• REQUIRED WORK: Return the following entries exactly, word for word.

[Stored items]
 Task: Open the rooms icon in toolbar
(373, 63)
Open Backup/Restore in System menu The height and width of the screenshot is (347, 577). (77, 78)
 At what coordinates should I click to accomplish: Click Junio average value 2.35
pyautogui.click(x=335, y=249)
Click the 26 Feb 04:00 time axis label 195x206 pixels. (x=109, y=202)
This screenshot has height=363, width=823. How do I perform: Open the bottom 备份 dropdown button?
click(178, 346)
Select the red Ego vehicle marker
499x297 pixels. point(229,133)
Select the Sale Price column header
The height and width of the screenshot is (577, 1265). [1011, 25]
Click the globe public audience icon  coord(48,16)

• FINISHED TASK:
 Task: Open the rooms icon in toolbar
(373, 63)
Open Backup/Restore in System menu The height and width of the screenshot is (347, 577). (77, 78)
 At what coordinates should I click to accomplish: Click Junio average value 2.35
pyautogui.click(x=335, y=249)
Click the 26 Feb 04:00 time axis label 195x206 pixels. (x=109, y=202)
This screenshot has height=363, width=823. How do I perform: Open the bottom 备份 dropdown button?
click(178, 346)
Select the red Ego vehicle marker
499x297 pixels. point(229,133)
Select the Sale Price column header
The height and width of the screenshot is (577, 1265). [1011, 25]
Click the globe public audience icon  coord(48,16)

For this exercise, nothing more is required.